To summarize, I was able to extract the 26,000+ person records (12,000+ housing records) of the five primary PUMAs of the city I’m looking at (Portland, OR). Then I did some recoding (e.g., units in structure reduced to “multi-family, single-family, other”; and whether the household has children). Then I kept the householder record and put that in a pivot table. I then summed the HHWT (household weight) field. My results seem right, but I’m not sure if this was the correct way to do this.
One person I asked, who admitted they don’t really use HHWT field so they don’t really know, said I should not have kept only one record per household. But this doesn’t seem to agree with the advice on the HHWT documentation.
An additional question I have is whether the HHWT field should sum to the total number of households within the PUMAs selected. If so, it seems my HHWT field is under-counting the number of households/units. The sum of my HHWT field (one record per household) is 224,876 (using 2014 5-yr ACS), but using the data in FactFinder the total housing units comes to 224,876, and the occupied unit count is 251,512. Why is there a discrepency?
Below is the table I came up with. Would anyone be able to check my numbers or general approach? Thank you for reading.
You are correct about keeping only one person per household while using the HHWT variable. As the documentation suggests selecting one person (e.g., PERNUM = 1) to represent the entire household.
You are also correct that by using the HHWT variable, the sum should equal the number of households in each PUMA. I am not sure what is driving the discrepancy in the total number of households between our data and the published Census data. I did verify with the PUMS estimates for user verification and these estimates match the estimates provided by IPUMS while using the HHWT variable. It may be worth notifying the US Census Bureau, as the discrepancy seems to be with their published tables.
@Jeff Bloem: Thank you for your response. I’m now concerned with the HHWT field not adding up to what’s in FactFinder.
First, I filtered the data more carefully to remove group quarters so I could more closely match occupied housing units in FactFinder.

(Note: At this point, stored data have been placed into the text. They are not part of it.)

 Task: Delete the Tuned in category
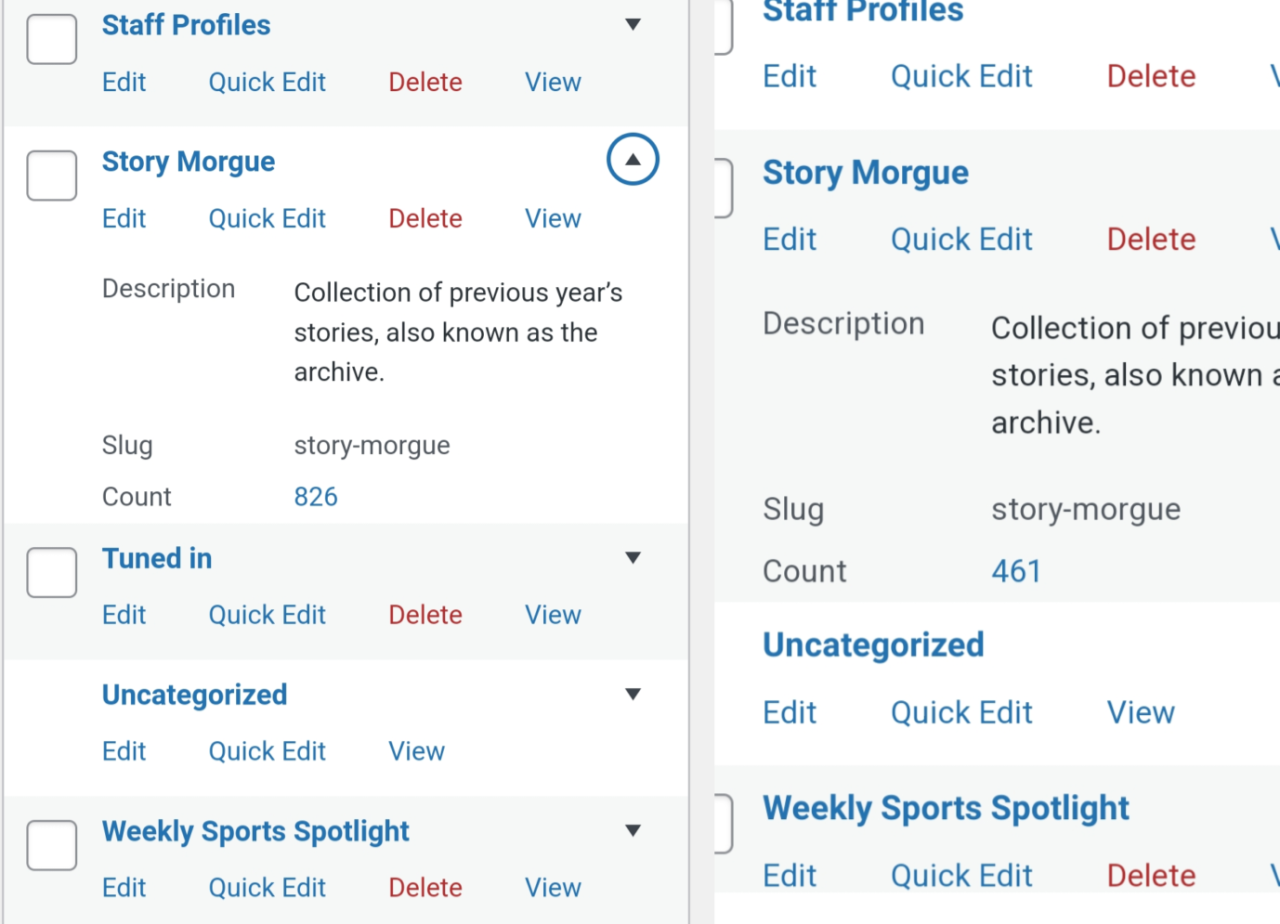[425, 615]
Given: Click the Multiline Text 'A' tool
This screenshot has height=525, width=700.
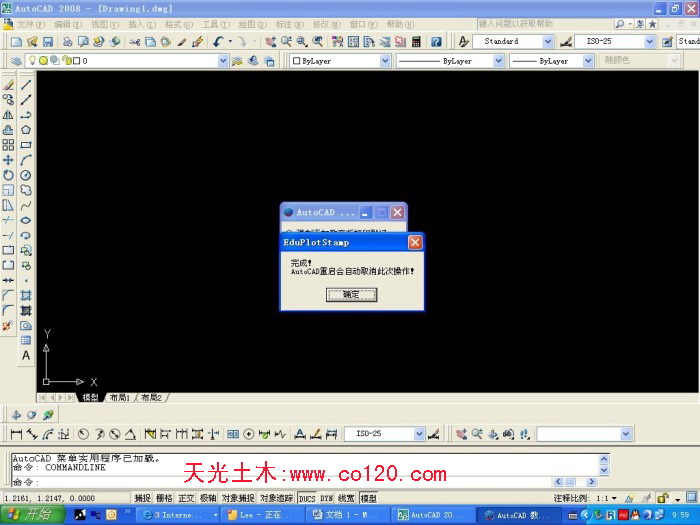Looking at the screenshot, I should [x=26, y=355].
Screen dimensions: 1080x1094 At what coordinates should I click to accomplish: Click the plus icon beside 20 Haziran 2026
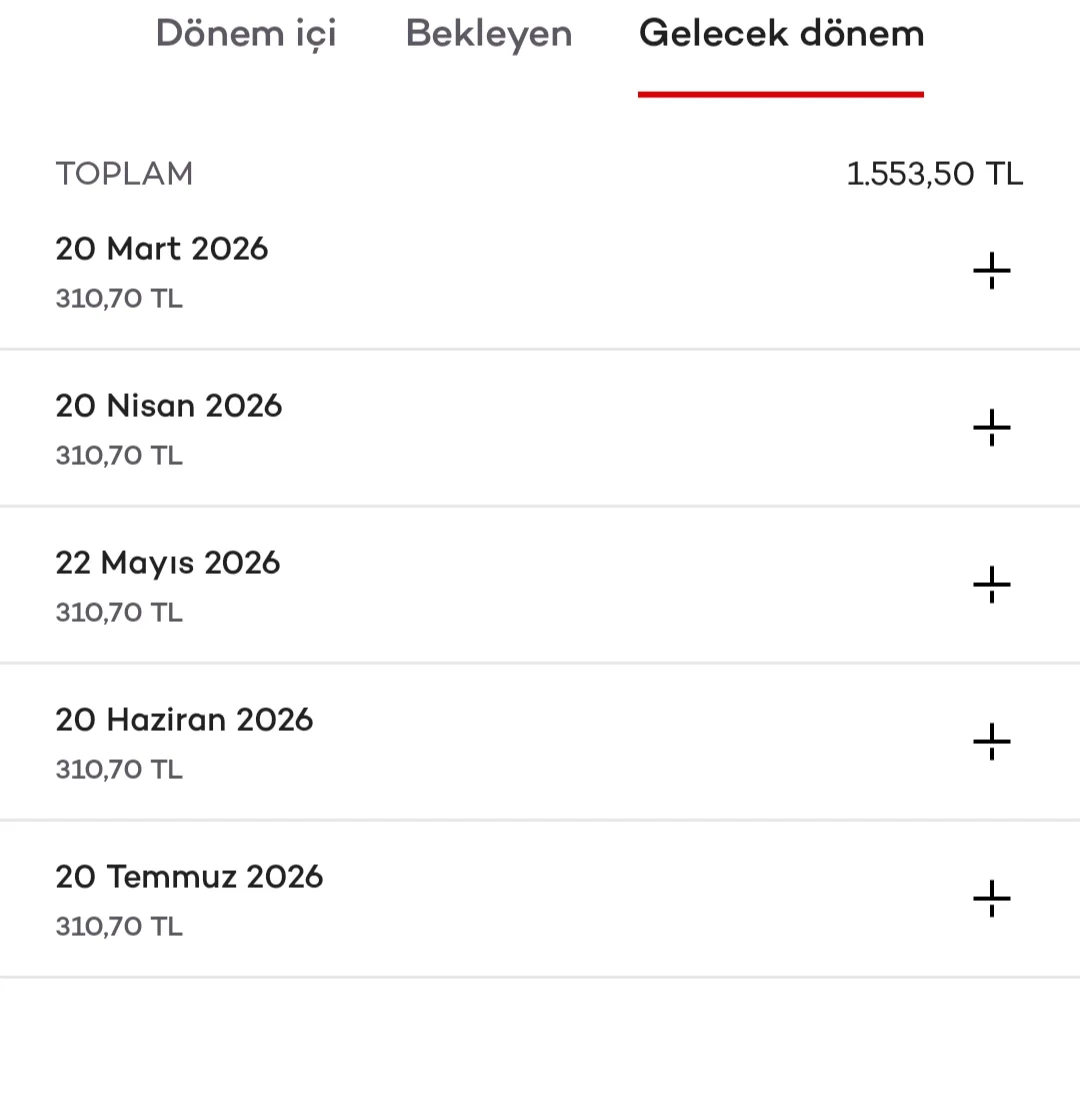coord(991,742)
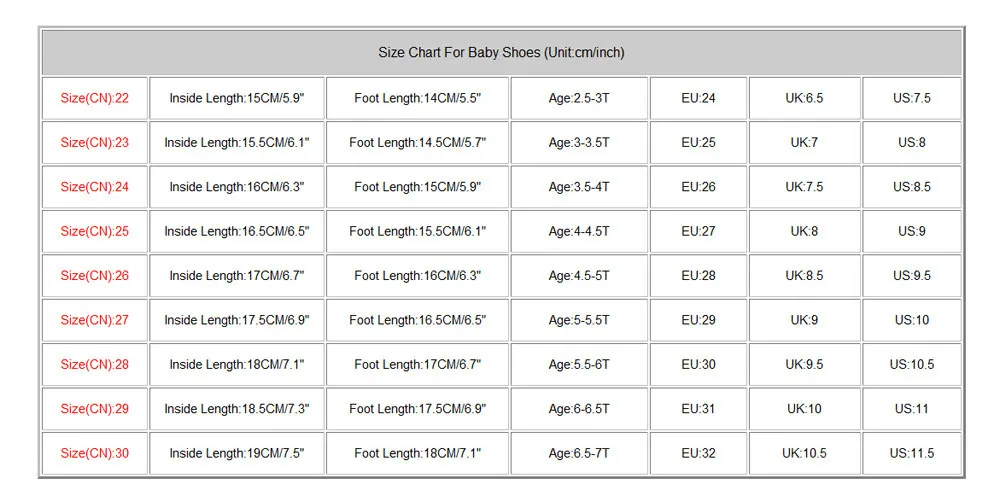Click Foot Length:16.5CM/6.5" cell
The width and height of the screenshot is (1000, 490).
point(417,320)
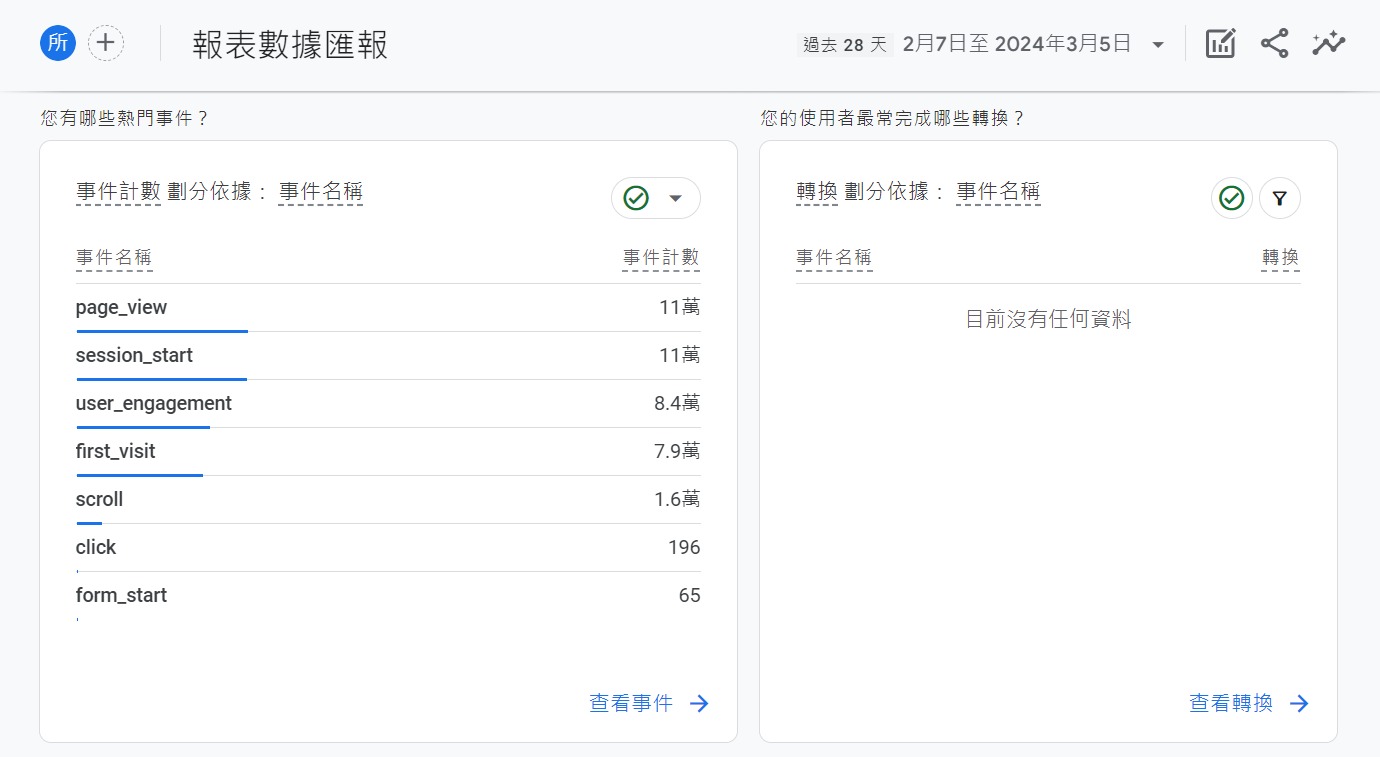Open the filter icon on conversions card

pyautogui.click(x=1280, y=198)
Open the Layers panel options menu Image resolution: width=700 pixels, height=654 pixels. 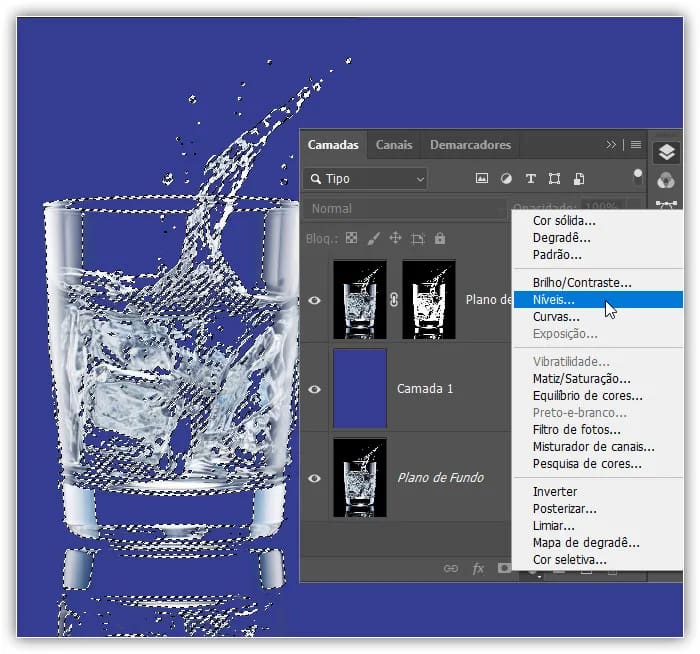point(635,145)
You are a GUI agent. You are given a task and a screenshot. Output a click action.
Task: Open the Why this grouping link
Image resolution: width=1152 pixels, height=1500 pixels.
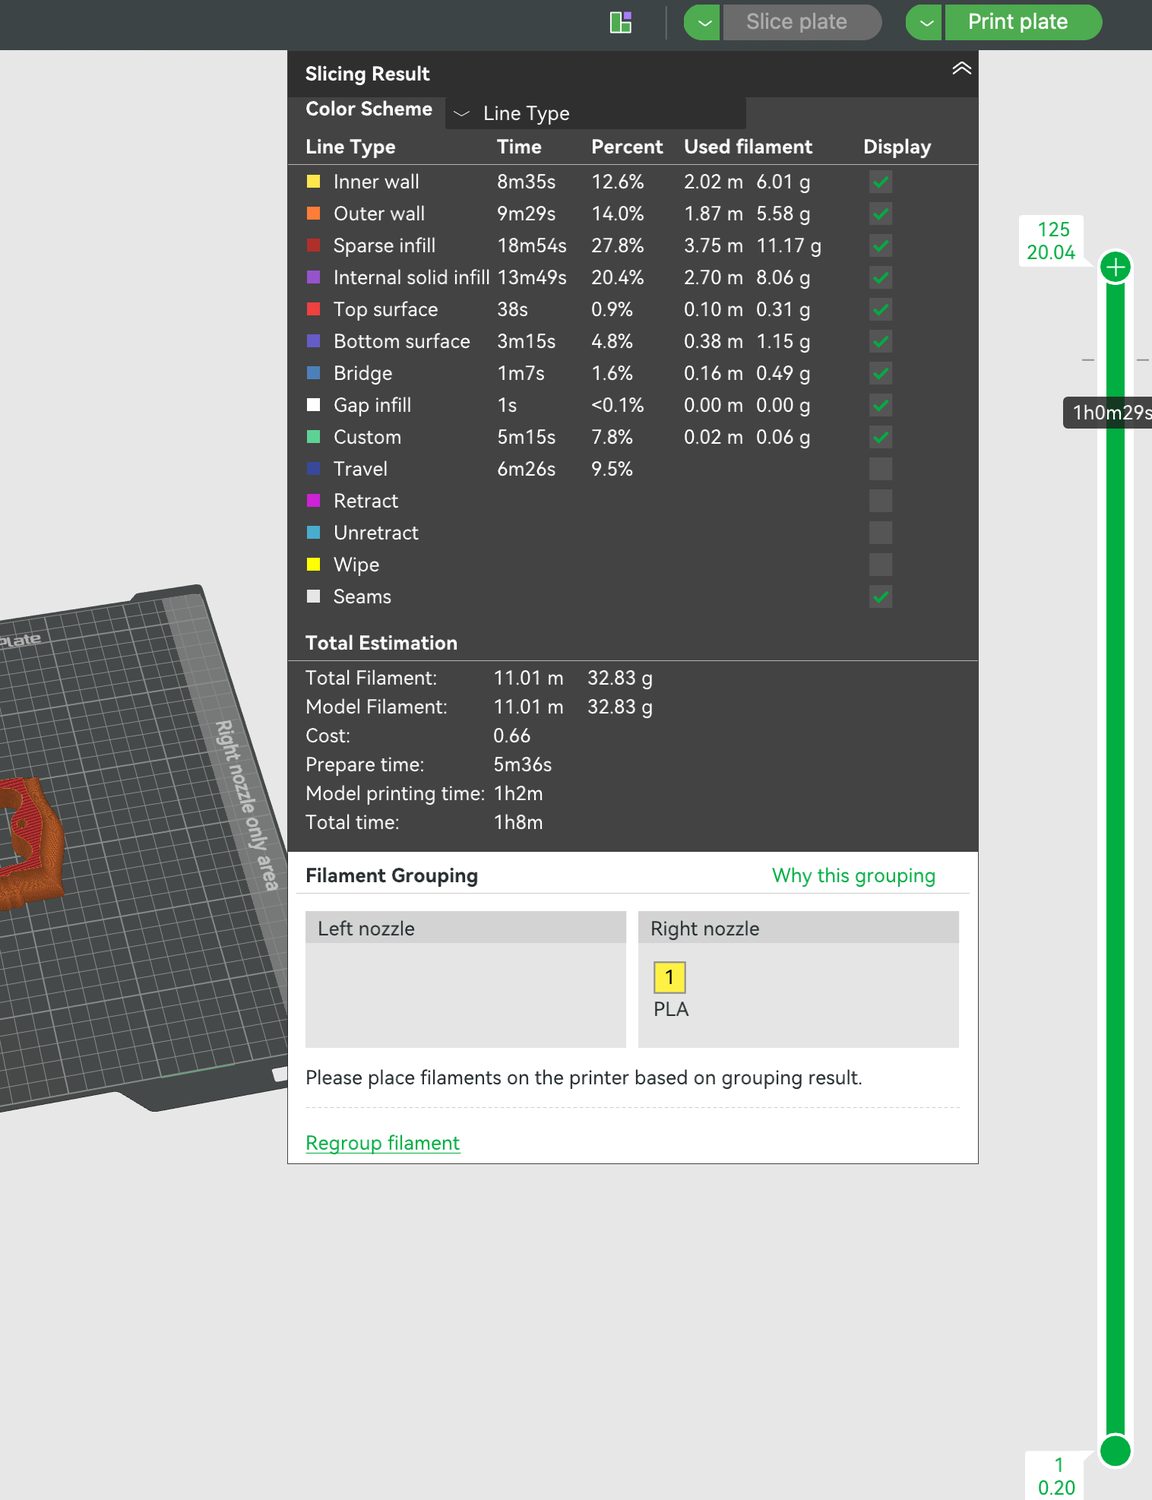(x=853, y=876)
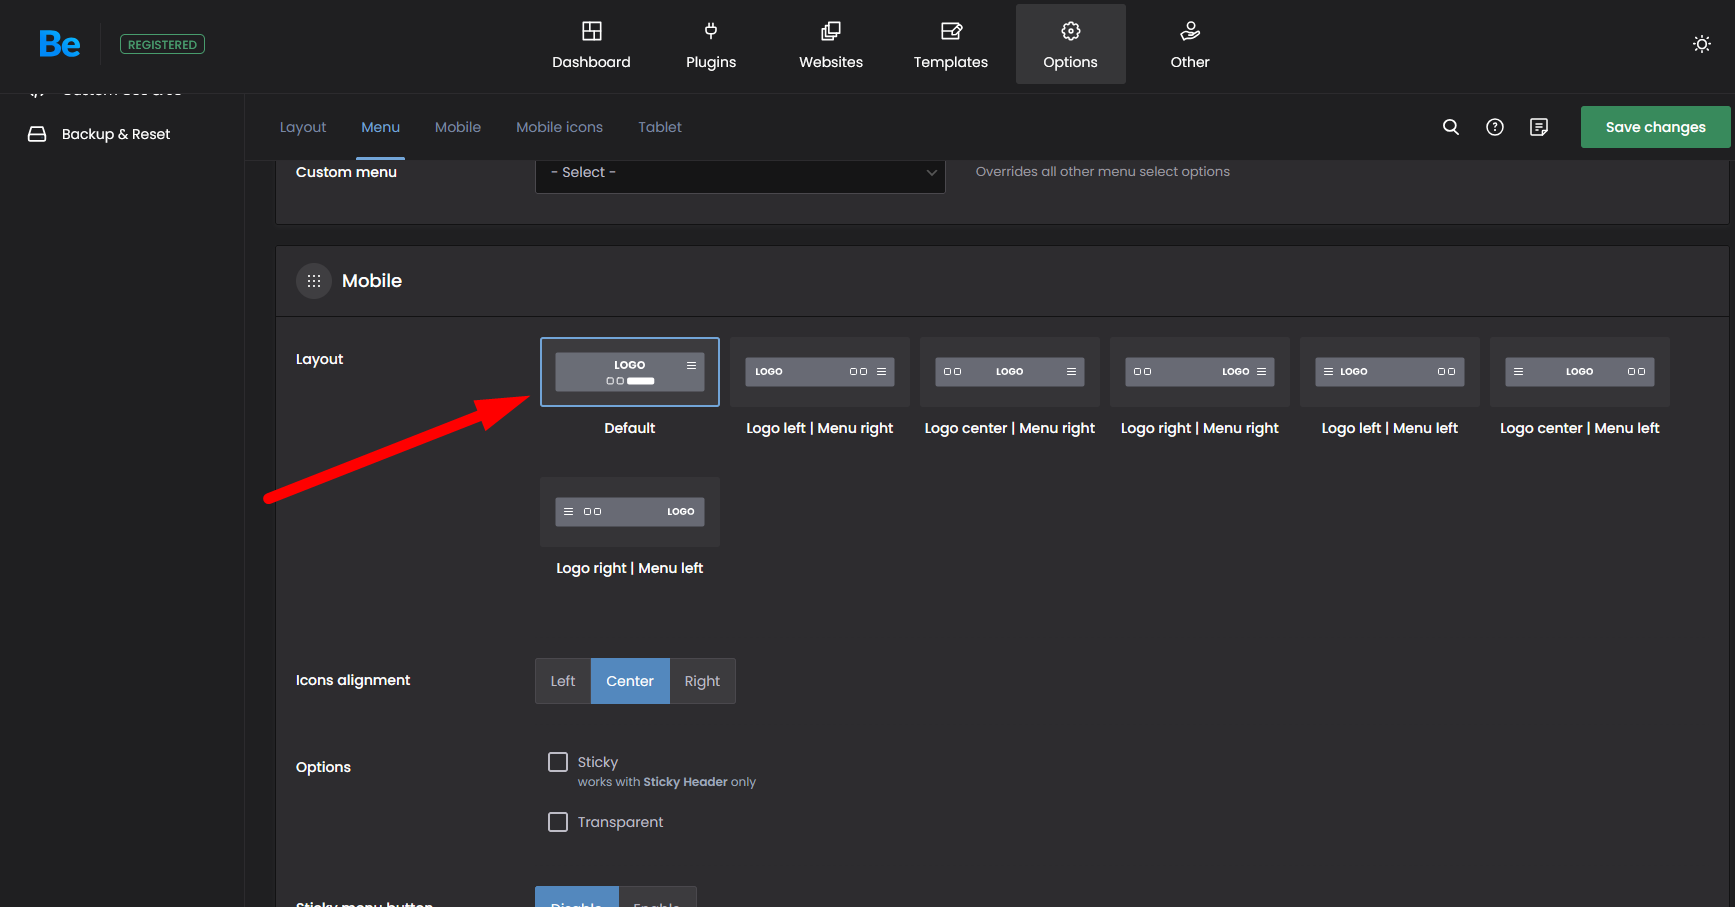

The IPUMS figure ended up matching the FactFinder figure quite closely—only about 800 households shy of the published figures. Is this normal? What else could account for the discrepency?
Second, I loaded the ACS 2010-14 Census Bureau housing unit PUMS file into a Postgres database to help verify the data, but that too does not sum up properly either. The IPUMS results are closer to the published PUMS tables, but both don’t match FactFinder.
Could you comment on this table below and advise me on what to do? Initially, you suggested I contact the Census Bureau because their published tables might be wrong, and those are the basis for the IPUMS files). However, the IPUMS files seem close enough to the FactFinder published results; and now, rather, it’s the PUMS housing unit file that seems wildly off.